Relativamente às "sunday pages" (páginas dominicais), surgidas pela primeira vez a 15 de Março de 1931, com a assinatura de Rex Maxon, obrigatórias, ainda hoje em dia, nos jornais americanos de domingo, estas foram desenhadas sucessivamente por Rex Maxon (1931), Harold Foster (1931-1937), Burne Hogarth (1937-1945), Reuben Moreira (1945-47), Burne Hogarth (1947-50), Bob Lubbers (1950-54), John Celardo (1954-68), Russ Manning (1968-79), Gil Kane (1979-81), Mike Grell (1981-83) e Gray Morrow (de 1983 até ao presente).

Tal como fará, a partir de Fevereiro de 1937, na ilustração das pranchas da série de banda desenhada "Prince Valiant", também nas pranchas de "Tarzan", Harold Foster faz a ilustração acompanhada com textos em rodapé que comentam e dirigem a narrativa, rejeitando os balões como forma de integração dos diálogos.
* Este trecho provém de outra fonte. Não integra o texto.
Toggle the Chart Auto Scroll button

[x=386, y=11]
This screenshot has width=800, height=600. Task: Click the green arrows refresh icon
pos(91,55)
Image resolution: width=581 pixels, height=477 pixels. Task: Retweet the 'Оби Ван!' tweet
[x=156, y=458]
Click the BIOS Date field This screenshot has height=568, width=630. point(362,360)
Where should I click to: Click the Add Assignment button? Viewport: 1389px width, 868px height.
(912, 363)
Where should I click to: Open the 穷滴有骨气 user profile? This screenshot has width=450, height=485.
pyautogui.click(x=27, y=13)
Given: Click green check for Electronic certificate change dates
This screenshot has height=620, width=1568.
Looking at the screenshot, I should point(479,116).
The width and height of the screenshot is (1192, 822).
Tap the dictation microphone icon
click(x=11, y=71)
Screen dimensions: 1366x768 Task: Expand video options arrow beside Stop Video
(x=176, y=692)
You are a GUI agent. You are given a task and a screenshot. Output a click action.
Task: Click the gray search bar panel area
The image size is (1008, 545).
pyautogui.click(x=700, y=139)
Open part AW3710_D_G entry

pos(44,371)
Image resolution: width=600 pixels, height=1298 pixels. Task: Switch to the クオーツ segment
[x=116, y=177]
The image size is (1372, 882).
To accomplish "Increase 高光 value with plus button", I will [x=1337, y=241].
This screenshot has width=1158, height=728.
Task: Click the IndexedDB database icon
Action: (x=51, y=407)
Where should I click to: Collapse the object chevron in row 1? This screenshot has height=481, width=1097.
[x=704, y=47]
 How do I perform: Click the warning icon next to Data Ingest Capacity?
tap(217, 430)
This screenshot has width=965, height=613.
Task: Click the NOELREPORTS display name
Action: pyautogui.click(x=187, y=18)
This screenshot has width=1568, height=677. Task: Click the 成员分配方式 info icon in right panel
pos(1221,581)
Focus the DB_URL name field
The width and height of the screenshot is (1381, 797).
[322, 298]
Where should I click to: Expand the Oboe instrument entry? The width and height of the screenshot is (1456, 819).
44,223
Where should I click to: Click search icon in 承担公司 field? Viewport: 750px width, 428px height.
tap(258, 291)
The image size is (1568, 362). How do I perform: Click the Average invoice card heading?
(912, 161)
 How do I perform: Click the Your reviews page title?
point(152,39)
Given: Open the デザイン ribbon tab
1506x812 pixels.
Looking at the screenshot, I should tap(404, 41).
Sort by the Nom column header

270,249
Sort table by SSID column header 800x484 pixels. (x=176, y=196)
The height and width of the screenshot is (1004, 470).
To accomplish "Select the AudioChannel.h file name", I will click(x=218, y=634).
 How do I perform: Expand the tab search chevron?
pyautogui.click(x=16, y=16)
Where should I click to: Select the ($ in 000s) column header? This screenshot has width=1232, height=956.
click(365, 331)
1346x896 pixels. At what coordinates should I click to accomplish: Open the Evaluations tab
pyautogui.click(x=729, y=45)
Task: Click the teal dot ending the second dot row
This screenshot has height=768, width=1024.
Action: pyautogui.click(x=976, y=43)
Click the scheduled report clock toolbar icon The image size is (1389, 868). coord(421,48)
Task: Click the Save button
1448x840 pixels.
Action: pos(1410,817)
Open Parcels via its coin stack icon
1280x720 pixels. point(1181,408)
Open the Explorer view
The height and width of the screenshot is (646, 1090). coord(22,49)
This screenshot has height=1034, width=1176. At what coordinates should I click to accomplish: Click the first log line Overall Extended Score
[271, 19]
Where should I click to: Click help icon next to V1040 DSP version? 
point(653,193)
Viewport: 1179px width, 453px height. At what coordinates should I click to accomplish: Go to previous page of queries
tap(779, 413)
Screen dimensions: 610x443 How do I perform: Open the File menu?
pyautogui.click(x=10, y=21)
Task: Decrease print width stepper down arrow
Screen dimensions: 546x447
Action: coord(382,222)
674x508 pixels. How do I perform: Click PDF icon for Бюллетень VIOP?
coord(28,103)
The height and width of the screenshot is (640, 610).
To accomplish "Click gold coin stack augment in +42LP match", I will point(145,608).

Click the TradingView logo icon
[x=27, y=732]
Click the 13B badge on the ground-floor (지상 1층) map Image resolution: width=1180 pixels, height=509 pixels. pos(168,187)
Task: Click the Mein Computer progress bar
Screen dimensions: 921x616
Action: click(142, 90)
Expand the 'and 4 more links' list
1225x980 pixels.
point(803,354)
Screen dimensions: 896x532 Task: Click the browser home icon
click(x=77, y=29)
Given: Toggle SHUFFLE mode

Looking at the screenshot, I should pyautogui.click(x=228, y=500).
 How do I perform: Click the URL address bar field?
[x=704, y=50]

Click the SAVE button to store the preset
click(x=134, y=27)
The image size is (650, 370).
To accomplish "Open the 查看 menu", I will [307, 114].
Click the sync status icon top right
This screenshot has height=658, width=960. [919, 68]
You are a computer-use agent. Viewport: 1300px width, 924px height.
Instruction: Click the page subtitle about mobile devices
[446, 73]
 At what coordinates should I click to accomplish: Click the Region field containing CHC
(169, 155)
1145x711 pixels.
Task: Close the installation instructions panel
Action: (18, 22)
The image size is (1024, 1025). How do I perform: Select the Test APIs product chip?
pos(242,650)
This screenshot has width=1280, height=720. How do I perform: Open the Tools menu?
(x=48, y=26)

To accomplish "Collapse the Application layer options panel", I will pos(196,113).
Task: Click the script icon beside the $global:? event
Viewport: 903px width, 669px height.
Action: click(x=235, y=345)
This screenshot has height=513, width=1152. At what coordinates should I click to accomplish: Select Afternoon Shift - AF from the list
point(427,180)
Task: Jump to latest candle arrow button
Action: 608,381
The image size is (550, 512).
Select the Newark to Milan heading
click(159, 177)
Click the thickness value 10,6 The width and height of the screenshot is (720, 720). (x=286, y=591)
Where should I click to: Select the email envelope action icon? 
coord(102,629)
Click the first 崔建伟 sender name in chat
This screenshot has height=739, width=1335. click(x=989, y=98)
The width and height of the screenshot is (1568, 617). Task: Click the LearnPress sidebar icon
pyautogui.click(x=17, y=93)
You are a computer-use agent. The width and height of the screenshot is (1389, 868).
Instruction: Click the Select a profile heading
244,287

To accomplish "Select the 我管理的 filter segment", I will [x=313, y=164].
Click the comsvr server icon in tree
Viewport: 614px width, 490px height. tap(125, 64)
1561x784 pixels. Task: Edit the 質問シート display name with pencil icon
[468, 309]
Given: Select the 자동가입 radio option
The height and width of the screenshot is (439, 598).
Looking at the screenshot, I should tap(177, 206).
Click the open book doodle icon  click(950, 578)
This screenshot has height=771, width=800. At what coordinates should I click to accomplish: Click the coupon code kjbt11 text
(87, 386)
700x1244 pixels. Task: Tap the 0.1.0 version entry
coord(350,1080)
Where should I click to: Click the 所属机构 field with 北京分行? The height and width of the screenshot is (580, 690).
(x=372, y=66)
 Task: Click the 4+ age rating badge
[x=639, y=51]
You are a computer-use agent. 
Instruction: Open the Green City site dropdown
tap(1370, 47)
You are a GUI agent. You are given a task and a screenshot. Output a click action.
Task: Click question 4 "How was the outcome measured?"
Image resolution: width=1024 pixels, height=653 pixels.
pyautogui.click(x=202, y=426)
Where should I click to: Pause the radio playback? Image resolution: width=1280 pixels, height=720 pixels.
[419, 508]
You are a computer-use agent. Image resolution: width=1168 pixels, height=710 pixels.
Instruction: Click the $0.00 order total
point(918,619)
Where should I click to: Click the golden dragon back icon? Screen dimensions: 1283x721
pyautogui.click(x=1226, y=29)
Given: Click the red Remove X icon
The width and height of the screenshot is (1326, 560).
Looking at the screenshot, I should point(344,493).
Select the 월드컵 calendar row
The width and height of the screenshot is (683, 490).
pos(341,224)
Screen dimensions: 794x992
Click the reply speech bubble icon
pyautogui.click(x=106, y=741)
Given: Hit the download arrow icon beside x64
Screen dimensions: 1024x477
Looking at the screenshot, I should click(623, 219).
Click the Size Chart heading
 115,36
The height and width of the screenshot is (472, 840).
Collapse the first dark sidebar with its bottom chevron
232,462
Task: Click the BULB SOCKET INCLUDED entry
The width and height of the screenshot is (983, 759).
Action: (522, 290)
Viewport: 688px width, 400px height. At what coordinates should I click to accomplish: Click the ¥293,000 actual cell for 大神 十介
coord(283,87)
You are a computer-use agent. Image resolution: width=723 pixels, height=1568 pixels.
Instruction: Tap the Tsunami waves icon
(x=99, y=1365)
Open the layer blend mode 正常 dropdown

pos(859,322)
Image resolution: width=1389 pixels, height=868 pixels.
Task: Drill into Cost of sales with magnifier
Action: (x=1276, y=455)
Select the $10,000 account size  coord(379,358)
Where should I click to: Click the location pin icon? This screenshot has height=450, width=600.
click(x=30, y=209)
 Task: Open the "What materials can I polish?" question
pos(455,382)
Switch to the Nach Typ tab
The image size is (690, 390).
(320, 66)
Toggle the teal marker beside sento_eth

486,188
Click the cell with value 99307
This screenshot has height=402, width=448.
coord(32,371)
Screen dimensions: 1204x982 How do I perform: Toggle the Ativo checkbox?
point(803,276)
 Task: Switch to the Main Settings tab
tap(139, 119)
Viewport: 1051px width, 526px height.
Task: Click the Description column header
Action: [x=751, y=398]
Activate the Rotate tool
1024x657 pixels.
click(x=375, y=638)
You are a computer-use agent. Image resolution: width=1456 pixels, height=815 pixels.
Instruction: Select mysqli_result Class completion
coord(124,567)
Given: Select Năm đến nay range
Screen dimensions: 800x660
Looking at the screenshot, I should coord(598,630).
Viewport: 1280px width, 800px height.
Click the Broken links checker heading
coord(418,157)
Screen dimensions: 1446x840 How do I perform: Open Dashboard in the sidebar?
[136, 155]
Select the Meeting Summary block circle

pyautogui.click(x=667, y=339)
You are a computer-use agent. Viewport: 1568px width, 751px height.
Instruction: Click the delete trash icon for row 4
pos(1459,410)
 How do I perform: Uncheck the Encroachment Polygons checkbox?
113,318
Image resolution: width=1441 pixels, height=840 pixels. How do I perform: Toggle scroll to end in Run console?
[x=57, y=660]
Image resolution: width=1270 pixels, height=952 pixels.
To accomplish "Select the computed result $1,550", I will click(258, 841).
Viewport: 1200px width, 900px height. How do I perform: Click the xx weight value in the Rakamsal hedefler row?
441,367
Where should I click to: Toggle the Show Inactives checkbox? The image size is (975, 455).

A partir de 27 de Setembro de 1931, Foster assume a produção da série nos dois formatos, passando a encarregar-se também da página dominical a cores. A série passa, então, a ter um sentido criativo único, com o predomínio da dimensão pictórica sobre a componente narrativa.

Não obstante a marca de qualidade e de talento deixada, ao longo dos anos, pelos vários artistas que se ocuparam de "Tarzan", nomeadamente Harold Foster, deve-se destacar, por ser de inteira justiça, acima de todos, Burne Hogarth, por muitos considerado o mais famoso e o melhor ilustrador/desenhador de "Tarzan", tendo, inclusivamente, ficado conhecido, com todo o mérito, por "Miguel Ângelo da Banda Desenhada". Hogarth tornou-se ainda célebre pelas suas numerosas obras sobre a anatomia dinâmica do corpo humano, técnica e arte que ele estudou profundamente e que aplicou também no desenho de "Tarzan".

Burne Hogarth sucede precisamente a Harold Foster (que passa a dedicar-se, em exclusivo, a partir de Fevereiro de 1937, à sua famosa criação, o herói medieval "Prince Valiant") na ilustração das páginas dominicais de "Tarzan". Assim, a partir de 9 de Maio de 1937 e durante 13 anos (apenas interrompidos durante um período de pouco mais de 1 ano), Hogarth trabalha de uma forma entusiástica e apaixonada, conferindo a "Tarzan" um esplendor "barroco" nunca mais atingido depois dele, expondo o herói em poses anatómicas de grande plasticidade e dinamismo.

Russ Manning foi outro importante artista de banda desenhada que se ocupou da série "Tarzan" e foi, inclusivamente, de todos os autores, aquele que se manteve mais fiel ao espírito da obra de Edgar Rice Burroughs, tendo começado a desenhar "Tarzan" a partir do fim da década de 60, quer nas pranchas diárias, quer nas páginas dominicais.

Apesar de, desde 1929 até aos nossos dias, terem passado diversos autores e artistas pela série "Tarzan", nunca a figura do "Rei da Selva" foi tão exaltada e glorificada como pelo génio de três grandes mestres: Harold Foster, Burne Hogarth e Russ Manning. Na verdade, fica-se a dever, sobretudo, a estes três artistas norte-americanos uma das mais portentosas criações da banda desenhada mundial, que, além de dar outra dimensão ao mito criado por Edgar Rice Burroughs, renovou por completo a técnica, a estética e a temática das "histórias aos quadradinhos".